Mais presente que qualquer outro elemento do bucólico descampado. A macieira, a cadeira de veraneio, o homem assentado sobre ela, compenetrado em leitura, e a observadora de seu outro lado. O cercado de madeira, rusticamente pintado de branco, era que se destacava mais que tudo que o compunha a cena. Tão era que os feixes do sol da manhã pareciam querer deitar sobre ela, e unicamente sobre ela, as suas luzes, tendo o resto iluminado apenas pela força da luz que emanavam. Mas era para aquela extensão de lenho, grossamente fincada no chão e pregada entre si, que os olhos do sol se comoviam.

Não poderia dizer, de fato, por que.

Havia pouco além de grama, no reto campo, poucas flores nascendo em esplendor, um pouco homem absorto, um pouco livro de poucas páginas em sua mão e uma pouca moça de vestido exuberante para o outro lado da muita cerca. Para um observador, haveria elementos melhores a deitar a atenção, mas para o sol matutino, com seu próprio capricho, a cerca era digna de holofote.

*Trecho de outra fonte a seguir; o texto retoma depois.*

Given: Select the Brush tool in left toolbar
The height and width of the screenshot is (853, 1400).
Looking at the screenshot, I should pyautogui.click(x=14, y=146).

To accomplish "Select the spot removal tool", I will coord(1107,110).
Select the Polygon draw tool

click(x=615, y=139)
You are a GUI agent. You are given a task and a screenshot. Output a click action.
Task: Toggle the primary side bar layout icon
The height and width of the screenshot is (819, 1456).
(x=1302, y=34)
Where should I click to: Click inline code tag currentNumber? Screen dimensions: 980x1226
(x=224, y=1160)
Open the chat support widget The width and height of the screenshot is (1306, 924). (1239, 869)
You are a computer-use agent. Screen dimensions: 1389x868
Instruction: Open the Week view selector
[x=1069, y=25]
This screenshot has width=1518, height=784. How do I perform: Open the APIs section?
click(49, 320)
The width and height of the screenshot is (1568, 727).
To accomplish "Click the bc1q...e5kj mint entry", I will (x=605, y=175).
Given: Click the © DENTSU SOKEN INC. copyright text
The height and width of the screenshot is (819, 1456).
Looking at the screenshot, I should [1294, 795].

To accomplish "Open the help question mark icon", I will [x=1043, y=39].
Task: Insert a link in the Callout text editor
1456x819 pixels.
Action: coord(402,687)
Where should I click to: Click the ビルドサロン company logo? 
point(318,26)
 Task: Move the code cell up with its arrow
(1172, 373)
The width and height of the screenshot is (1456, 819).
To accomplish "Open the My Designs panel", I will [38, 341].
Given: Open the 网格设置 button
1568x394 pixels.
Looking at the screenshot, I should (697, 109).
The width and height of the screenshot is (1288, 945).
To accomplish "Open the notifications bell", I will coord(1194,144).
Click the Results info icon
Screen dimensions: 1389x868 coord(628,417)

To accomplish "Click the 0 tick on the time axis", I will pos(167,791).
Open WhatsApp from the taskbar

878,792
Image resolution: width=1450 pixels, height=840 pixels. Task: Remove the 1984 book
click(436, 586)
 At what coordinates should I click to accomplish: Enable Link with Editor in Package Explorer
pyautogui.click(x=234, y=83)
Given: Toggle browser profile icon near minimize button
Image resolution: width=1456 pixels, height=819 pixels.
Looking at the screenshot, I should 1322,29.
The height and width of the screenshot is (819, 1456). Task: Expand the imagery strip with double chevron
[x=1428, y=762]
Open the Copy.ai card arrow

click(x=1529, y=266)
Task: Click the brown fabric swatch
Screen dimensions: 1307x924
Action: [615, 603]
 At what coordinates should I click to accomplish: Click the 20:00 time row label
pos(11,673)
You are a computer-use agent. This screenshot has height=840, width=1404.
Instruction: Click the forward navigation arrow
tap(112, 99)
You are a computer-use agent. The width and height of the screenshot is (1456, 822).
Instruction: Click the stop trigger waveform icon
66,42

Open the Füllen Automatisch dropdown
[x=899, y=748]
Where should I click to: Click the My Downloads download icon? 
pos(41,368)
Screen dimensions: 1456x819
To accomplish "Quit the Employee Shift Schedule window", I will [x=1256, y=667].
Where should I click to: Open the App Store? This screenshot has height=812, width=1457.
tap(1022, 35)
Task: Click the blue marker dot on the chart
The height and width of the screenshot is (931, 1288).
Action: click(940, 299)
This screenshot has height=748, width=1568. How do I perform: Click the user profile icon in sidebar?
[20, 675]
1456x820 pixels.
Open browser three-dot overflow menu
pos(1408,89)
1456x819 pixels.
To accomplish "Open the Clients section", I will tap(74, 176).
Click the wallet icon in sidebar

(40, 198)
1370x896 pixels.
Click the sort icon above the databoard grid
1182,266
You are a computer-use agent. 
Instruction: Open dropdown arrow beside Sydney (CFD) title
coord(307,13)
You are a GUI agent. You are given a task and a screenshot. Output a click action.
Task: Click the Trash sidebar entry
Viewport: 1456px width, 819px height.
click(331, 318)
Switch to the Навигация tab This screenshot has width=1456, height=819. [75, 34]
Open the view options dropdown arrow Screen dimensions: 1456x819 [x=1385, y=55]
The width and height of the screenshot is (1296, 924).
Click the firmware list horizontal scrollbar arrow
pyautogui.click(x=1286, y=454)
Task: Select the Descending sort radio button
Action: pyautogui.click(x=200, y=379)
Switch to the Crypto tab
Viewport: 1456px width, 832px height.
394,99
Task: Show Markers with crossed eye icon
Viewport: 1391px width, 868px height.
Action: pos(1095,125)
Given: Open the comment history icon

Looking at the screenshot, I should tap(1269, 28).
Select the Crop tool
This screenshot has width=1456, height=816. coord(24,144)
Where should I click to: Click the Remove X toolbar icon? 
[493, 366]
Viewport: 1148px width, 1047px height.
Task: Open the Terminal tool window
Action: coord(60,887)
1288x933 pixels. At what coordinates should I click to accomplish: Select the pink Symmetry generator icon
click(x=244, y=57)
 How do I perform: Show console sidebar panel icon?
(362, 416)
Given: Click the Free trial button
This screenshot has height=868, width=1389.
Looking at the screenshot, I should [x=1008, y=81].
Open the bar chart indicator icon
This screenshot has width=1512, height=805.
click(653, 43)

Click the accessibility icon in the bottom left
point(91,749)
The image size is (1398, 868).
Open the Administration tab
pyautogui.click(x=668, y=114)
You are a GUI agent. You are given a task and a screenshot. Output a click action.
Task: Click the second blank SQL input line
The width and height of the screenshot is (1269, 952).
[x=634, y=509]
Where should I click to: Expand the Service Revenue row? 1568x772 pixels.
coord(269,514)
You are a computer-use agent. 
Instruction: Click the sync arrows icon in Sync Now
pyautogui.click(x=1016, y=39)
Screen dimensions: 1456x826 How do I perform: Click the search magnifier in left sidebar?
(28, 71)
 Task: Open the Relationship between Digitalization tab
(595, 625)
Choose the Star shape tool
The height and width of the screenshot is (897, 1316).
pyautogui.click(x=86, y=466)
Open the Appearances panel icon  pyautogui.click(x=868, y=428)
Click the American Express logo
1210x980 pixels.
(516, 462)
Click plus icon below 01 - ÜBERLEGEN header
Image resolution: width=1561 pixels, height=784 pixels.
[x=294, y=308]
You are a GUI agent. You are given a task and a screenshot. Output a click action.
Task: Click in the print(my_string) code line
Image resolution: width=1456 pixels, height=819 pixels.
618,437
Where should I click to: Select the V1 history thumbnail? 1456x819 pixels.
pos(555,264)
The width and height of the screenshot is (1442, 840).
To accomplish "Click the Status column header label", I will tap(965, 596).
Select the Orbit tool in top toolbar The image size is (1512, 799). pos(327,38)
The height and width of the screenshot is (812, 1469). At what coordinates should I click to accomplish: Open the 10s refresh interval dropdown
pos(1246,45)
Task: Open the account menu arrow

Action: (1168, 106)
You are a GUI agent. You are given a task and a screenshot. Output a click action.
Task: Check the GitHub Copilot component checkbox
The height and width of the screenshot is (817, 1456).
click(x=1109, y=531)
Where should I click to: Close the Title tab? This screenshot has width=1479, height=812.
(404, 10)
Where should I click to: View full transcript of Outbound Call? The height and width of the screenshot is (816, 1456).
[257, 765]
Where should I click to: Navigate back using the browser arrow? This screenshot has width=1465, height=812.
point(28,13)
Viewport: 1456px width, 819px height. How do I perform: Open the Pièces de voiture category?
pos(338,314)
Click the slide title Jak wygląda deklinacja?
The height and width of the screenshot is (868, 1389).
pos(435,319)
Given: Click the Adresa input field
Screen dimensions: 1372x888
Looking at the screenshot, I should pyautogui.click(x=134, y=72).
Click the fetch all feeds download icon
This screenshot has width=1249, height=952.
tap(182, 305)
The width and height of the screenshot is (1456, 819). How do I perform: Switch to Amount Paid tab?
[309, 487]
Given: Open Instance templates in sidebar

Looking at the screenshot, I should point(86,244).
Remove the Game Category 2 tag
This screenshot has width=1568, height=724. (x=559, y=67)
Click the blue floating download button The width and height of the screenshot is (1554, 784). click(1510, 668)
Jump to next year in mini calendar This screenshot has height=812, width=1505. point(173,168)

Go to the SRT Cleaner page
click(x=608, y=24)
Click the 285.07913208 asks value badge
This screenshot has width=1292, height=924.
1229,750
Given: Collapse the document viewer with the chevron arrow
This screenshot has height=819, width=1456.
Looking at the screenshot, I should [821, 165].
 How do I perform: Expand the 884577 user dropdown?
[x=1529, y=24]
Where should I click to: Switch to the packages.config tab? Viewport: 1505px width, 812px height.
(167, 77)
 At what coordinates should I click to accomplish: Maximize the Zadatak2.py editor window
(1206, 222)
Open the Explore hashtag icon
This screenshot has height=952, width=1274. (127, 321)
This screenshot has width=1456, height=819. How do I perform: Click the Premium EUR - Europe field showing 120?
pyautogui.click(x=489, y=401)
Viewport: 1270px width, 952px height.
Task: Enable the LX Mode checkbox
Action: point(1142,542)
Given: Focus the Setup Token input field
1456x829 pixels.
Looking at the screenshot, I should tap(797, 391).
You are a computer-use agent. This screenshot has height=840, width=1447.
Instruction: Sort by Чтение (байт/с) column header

A moça, de suaves madeixas, segura seu camafeu aflita ao vir o homem lendo o livro. Um suspiro se espreme de seu peito, talvez não por emoção, para pelo aperto do corselete. Não se poderia dizer. Novamente, a cerca era mais viva que tudo ali. Parada e sem esboçar reação, mas o viver das rosas que lançavam sua folhagem sobre elas, o aperto emocionado do coração da dama e farfalhar da macieira se ofuscavam diante do protagonismo do cercado.

Mais um suspiro. Dessa vez, seguido por lágrima do canto de um olho. Borrou a sombra da maquilagem e escorreu negra pela face da moça. A emoção contida ali, claramente, deveria ter alguma história, de antes ou de agora.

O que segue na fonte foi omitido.